God the Father found His glory in this Passion of Our Lord Jesus Christ and in His last sigh, in His death. By His death, life came again into the world, the way of heaven was opened, the way of salvation was opened for all of us. And there is the way, my dear friends, in which we are invited to walk. "Sicut misit me Pater, et ego mitto vos." I am sending you. I am sending you to continue My mission. I am sending you to continue My mission which is none other than the one which I am doing Myself, which I have begun. And because He concluded in an act of infinite love on Calvary, on the Cross: there is the way you must follow. You must go up to the altar, offer the sacrifice of Our Lord. Continue to offer this act of infinite love that God offered to His Father. This is what you are going to do. You are going to unite yourselves to this. What grace! What grace! Are you worthy? Are we worthy to be priests? Are we worthy to go up to the altar? Indeed, if we consider ourselves – NO! We can’t lay claim to such sublimity, to such glory, to such a participation in Christ Who is the Priest – the Priest for Eternity – Who is the High Priest. But by God’s Grace, by the grace that you are going to receive in a few moments, my dear friends, yes, you will be worthy, worthy before God, before the angels, to offer the Holy Sacrifice of the Mass.

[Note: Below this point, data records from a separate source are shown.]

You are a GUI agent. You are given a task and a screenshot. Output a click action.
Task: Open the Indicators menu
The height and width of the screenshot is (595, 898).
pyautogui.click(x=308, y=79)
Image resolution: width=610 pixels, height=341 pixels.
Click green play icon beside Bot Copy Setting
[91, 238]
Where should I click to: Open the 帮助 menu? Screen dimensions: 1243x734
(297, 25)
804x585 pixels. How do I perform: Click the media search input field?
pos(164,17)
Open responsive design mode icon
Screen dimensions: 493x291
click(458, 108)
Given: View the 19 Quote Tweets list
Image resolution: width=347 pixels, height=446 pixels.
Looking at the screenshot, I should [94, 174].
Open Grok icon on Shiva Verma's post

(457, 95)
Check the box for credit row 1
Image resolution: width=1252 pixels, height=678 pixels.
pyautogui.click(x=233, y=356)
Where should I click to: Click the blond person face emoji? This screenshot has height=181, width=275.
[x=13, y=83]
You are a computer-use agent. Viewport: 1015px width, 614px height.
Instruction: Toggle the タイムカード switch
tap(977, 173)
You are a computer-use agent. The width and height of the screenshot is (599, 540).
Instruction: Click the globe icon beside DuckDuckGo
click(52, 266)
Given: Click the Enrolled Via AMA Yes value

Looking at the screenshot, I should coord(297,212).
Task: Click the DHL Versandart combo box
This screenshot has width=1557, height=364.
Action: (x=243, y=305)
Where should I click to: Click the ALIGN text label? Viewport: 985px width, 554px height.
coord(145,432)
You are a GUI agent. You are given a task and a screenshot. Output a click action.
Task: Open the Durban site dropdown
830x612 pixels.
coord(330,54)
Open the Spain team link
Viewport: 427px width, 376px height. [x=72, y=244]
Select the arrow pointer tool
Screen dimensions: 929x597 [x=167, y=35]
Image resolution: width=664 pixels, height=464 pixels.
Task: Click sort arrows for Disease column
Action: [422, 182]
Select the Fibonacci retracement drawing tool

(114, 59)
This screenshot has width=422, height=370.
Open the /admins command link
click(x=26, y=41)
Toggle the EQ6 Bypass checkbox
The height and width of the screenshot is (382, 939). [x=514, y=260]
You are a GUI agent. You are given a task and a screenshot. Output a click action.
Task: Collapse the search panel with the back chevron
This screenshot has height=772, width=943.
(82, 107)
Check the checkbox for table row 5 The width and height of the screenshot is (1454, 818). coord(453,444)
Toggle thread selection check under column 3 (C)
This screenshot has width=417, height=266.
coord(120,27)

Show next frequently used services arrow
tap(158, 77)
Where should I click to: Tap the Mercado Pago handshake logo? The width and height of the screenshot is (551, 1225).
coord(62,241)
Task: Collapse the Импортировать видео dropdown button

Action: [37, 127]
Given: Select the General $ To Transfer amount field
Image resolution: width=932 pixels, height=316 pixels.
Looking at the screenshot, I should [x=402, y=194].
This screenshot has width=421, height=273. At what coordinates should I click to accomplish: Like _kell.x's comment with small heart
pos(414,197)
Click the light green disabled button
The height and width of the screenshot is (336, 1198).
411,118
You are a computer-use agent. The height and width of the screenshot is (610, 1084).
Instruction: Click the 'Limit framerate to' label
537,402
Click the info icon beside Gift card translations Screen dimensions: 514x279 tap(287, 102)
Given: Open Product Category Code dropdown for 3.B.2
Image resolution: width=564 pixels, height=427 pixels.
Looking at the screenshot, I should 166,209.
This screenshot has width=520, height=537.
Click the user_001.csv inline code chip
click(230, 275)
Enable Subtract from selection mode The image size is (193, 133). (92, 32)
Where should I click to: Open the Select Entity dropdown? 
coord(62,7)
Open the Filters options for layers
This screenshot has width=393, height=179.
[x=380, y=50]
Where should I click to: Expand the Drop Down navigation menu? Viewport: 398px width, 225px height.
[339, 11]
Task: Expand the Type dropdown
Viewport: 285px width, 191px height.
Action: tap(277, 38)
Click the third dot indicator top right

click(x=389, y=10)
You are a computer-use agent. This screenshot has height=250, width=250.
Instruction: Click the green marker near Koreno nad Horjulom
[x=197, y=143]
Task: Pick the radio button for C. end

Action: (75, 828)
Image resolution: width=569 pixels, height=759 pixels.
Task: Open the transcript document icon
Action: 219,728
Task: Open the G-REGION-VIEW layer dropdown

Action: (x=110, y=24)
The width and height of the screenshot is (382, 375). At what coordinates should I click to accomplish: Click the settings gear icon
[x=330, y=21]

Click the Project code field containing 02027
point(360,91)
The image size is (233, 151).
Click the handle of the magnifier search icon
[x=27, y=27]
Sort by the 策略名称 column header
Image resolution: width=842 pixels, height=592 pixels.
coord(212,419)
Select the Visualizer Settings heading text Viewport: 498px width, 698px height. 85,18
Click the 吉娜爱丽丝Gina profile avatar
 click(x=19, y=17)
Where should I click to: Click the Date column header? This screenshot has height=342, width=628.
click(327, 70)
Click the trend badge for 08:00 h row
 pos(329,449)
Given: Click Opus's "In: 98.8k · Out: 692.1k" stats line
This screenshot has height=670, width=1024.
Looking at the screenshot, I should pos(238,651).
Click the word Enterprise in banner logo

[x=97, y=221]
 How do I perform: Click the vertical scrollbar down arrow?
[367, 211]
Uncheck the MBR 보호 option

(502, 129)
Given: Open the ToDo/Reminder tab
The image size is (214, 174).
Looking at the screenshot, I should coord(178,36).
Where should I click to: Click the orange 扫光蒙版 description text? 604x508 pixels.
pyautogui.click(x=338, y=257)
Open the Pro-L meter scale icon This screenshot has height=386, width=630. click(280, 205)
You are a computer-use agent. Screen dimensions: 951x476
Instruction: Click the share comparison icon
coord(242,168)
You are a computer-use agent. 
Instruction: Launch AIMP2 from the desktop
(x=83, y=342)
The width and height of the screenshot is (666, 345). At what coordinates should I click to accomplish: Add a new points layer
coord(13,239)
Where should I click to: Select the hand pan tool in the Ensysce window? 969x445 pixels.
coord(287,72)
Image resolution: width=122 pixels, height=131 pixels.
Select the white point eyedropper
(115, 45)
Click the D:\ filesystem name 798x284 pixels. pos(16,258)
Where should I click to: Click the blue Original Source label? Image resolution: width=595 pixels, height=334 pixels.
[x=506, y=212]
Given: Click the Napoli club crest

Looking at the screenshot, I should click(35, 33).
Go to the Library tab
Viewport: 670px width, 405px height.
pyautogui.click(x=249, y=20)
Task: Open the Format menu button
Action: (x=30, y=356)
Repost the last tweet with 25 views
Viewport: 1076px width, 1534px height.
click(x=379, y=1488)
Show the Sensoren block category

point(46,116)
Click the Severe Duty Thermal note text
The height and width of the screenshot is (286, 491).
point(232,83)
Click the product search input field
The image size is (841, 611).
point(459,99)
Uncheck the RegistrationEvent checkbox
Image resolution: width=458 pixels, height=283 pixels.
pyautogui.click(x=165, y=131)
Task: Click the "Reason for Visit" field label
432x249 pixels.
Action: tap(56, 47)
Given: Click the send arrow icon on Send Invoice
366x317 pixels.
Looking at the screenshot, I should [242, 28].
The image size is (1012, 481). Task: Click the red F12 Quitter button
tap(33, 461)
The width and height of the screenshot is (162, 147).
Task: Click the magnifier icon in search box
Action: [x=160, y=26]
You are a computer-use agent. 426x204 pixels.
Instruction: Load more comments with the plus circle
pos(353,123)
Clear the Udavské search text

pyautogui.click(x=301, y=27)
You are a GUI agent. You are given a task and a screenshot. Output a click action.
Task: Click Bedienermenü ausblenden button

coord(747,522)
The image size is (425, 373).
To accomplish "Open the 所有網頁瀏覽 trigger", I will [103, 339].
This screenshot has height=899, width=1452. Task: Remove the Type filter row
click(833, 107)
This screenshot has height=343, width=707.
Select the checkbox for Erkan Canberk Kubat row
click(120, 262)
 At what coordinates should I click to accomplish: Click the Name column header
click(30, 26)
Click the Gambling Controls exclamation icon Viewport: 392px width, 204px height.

And so this is the power that the bishop is going to give you in a few moments. This is the mission of Our Lord which is carried on and which must continue until the end of time.
Thus, the Church is Missionary. It could not be other than missionary. A church that would no longer be missionary, that would no longer be sent, would no longer correspond to the Most Holy Trinity – would no longer correspond to what the Most Holy Trinity is – would no longer correspond to what Our Lord Jesus Christ is Himself, Who is the One sent by God. You are apostles; you are essentially sent to accomplish the mission that Our Lord Jesus Christ accomplished here below, to carry it on. "Hoc facite in meam commemorationem …remittite peccatis eis…accipite Spiritum Sanctum…quorum remiseritis peccata, remittuntur eis: et quorum retinueritis, retenta sunt…euntes…baptizate eos in nomine Patris, et Filii, et Spiritus Sancti."
This is what Our Lord Jesus Christ told us: This is what we must do in the name of Our Lord Jesus Christ. What a noble mission, my dear friends!
How the faithful people must await this of you! They are waiting for the grace of Our Lord Jesus Christ to be brought down into their souls in order that they also might unite themselves to Our Lord Jesus Christ in His Cross and to His love in this infinite charity. This, my dear friends, is what the Church is. It is great because it unites us to Our Lord Jesus Christ. Without Our Lord Jesus Christ we are nothing. With Our Lord Jesus Christ we can do all things. My dear friends, let us unite our lives to Our Lord.
But, He also told us, "Ego mitto vos sicut oves inter lupos – I am sending you forth as lambs amongst the wolves.” Yes, we are all – faithful Christians, priests, future priests, seminarians – we are all sent by Our Lord Jesus Christ, as it were, into the midst of wolves. These wolves… Our Lord has pointed them out. He indicated them to be mercenaries for whom the sheep do not count. They are not interested in the sheep and they abandon the sheep for the least reason.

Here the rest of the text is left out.